April 8 (UPI) — The Keystone Pipeline in North Dakota was shut down Tuesday morning after reports of a “bang” and spilled oil, according to officials.
In the hours before 7:45 a.m. local time, an employee at a pump station “heard what was described as a mechanical bang,” Bill Suess, spill investigation program manager with North Dakota’s Department of Environmental Quality, told CBS.
The cause of the ruptured pipe and the volume of spilled oil was not immediately clear.
He added that the unidentified employee then shut down the pipeline and notified emergency personnel and it was then isolated with containment resource deployed to the area.
A shutdown was initiated after a control center leak detection system displayed a pressure drop in its system, according to liquid pipeline company South Bow, which has managed the pipeline since last year.
South Bow officials said the burst occurred near Fort Ransom at Milepost 171 in the southeast corner of the state.
Crude oil was spewed over an agricultural field some 300 yards south of the pump station.

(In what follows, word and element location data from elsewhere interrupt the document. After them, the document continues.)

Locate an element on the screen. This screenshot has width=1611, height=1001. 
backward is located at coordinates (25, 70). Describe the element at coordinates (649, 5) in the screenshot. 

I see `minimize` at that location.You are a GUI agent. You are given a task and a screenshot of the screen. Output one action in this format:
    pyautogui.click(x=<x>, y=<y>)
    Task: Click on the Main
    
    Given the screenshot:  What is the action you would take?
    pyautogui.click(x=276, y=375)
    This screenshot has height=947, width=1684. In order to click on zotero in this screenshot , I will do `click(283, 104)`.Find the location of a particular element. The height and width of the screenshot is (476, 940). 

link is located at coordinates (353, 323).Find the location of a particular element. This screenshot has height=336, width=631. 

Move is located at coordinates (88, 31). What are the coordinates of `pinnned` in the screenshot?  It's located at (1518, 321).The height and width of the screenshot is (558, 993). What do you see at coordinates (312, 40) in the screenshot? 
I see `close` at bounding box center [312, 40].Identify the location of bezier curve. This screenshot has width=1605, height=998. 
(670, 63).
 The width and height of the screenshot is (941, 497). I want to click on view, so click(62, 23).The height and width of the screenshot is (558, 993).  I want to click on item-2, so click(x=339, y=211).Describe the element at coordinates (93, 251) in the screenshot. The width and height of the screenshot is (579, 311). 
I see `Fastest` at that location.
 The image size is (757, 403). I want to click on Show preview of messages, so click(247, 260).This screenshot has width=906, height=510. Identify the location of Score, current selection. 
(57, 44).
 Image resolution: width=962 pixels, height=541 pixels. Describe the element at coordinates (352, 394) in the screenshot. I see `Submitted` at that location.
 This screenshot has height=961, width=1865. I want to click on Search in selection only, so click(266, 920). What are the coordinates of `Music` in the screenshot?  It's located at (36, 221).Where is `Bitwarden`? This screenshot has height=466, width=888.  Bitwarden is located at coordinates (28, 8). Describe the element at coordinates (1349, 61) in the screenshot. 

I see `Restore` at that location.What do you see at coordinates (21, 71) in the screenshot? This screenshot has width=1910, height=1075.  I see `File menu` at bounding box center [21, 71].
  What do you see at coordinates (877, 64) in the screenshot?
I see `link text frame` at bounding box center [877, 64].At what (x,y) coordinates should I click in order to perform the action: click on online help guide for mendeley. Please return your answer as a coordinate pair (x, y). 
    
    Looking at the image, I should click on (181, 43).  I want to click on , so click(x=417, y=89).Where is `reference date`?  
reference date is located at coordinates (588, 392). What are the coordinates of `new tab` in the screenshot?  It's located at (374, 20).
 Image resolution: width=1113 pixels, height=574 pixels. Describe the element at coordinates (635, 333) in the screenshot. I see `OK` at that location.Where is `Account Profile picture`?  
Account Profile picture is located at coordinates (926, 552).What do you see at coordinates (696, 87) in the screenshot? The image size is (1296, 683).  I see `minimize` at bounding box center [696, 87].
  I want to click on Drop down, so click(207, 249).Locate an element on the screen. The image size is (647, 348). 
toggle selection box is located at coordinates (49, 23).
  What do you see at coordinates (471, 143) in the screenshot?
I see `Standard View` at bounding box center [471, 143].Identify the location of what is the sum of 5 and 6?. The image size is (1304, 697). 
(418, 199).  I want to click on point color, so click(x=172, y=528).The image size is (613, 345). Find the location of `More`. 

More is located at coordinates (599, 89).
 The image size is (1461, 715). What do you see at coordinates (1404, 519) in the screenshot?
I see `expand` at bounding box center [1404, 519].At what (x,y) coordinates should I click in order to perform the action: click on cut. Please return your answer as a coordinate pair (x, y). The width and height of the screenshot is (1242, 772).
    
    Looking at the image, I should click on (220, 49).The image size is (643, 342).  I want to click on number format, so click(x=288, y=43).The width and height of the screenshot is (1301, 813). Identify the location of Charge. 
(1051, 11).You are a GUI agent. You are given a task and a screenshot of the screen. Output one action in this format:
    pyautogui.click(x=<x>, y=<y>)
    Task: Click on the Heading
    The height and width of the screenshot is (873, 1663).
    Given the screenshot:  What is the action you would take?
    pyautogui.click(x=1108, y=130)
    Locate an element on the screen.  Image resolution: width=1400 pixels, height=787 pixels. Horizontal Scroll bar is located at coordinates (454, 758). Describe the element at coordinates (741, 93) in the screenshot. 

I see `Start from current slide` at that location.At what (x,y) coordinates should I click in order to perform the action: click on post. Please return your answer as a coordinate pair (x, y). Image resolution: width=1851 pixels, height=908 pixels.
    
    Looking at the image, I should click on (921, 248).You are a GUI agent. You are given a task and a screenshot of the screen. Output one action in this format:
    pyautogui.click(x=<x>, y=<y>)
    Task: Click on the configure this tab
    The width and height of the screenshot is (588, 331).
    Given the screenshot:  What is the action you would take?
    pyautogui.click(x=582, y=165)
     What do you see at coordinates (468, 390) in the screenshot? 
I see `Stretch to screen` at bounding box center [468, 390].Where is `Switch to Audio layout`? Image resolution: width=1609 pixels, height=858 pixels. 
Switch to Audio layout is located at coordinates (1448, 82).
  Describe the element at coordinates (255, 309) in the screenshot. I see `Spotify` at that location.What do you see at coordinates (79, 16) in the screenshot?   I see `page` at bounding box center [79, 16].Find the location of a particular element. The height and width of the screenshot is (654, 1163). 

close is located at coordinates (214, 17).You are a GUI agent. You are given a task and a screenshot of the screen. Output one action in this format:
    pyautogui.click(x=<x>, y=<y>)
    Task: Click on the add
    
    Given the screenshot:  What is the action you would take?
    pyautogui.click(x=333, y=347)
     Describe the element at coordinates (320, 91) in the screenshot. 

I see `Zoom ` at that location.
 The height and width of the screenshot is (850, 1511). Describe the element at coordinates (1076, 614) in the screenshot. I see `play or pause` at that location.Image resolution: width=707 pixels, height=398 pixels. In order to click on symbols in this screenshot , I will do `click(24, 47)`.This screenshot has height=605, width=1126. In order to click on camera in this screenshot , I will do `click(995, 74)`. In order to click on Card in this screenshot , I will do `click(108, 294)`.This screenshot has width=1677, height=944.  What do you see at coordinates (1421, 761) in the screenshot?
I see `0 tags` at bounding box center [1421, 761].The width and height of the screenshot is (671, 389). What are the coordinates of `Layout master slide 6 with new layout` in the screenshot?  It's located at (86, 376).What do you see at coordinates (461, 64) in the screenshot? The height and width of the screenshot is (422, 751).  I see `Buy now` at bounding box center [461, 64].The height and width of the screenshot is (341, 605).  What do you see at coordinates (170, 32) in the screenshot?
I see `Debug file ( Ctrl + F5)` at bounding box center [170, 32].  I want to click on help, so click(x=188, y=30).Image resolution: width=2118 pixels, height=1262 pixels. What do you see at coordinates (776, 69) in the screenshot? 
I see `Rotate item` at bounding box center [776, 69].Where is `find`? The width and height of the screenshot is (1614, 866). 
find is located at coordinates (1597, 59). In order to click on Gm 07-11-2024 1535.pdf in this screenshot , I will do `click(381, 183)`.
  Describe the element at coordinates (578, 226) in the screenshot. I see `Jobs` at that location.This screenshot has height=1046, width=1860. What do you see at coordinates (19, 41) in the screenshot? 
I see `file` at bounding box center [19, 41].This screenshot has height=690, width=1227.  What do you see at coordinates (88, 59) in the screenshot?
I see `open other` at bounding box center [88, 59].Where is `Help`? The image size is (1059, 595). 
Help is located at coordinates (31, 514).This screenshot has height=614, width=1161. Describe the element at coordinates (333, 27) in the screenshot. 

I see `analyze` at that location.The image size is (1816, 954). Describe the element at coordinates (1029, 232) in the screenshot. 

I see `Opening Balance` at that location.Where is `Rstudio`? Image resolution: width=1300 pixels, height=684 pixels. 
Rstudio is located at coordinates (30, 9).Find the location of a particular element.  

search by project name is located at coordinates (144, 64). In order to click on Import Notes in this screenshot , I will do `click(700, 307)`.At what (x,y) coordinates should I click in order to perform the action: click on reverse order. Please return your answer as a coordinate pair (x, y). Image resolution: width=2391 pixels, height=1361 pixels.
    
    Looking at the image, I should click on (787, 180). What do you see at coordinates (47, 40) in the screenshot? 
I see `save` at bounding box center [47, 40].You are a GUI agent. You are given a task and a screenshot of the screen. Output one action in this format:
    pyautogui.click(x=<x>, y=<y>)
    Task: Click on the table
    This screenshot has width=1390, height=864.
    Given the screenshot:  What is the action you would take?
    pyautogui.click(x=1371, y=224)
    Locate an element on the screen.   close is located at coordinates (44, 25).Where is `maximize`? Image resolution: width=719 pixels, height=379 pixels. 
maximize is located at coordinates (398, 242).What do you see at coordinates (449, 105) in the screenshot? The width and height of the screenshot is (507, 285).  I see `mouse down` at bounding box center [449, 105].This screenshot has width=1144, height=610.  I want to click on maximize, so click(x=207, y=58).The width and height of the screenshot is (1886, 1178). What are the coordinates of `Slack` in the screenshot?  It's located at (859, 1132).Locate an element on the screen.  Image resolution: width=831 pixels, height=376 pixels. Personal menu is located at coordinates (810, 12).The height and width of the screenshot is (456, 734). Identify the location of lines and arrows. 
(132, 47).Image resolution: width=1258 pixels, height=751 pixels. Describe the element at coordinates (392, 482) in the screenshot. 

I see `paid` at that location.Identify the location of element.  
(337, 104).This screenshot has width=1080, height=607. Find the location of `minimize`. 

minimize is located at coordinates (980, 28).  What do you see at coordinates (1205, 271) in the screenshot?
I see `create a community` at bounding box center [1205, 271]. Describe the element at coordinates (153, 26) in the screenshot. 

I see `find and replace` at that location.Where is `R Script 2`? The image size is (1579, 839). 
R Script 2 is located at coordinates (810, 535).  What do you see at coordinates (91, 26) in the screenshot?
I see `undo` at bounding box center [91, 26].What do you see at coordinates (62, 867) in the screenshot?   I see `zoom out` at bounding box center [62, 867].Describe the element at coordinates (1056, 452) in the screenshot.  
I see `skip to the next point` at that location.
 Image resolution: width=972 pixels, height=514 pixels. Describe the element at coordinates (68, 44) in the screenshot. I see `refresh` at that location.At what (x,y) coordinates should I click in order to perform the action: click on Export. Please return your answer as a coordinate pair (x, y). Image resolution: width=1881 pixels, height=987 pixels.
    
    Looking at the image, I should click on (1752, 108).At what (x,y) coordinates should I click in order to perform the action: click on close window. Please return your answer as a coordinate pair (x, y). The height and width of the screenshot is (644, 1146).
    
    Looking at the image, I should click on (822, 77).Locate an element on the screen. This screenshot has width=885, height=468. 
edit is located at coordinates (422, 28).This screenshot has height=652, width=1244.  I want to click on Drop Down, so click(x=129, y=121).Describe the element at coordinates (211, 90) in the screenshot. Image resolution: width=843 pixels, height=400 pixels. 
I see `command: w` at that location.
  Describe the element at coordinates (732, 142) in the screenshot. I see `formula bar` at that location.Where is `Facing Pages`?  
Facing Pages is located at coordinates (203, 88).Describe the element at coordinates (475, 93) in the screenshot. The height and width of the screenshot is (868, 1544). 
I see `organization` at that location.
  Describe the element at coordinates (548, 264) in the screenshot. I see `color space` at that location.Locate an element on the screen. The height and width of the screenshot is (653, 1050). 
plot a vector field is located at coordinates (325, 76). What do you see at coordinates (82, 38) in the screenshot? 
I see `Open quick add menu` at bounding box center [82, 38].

According to reports, no structures or human life was impacted by the spill.
“Our primary focus right now is the safety of onsite personnel and mitigating risk to the environment,” the company said, adding it was making “appropriate notifications to our regulators, landowners and customers.”
The nearly 3,000-mile-long Keystone Pipeline went online in 2011 and transports crude oil to the United States via Canada running through North and South Dakota, Nebraska, Kansas, Missouri, Illinois and Oklahoma.
Since 2017 it has experienced at least three sizable oil spills, the largest of which in 2022 spilled roughly 14,000 barrels into a Kansas creek. Later, federal lawmakers sought answers.
In February 2023, Calgary-based TC Energy, formerly known as TransCanada, announced in its initial findings a massive Keystone Pipeline oil spill in northern Kansas was caused by a combination of factors, including bending and a weld flaw.
A separate 2019 incident in North Dakota spilled more than 383,000 gallons which covered an estimated half-acre of wetland.
The proposed pipeline extension to carry oil further to the Gulf Coast was shut down under the Biden administration in 2021. Now, President Donald Trump seeks to expand oil drilling even in protected areas.
“Easy approvals, almost immediate start!” Trump wrote weeks ago on social media.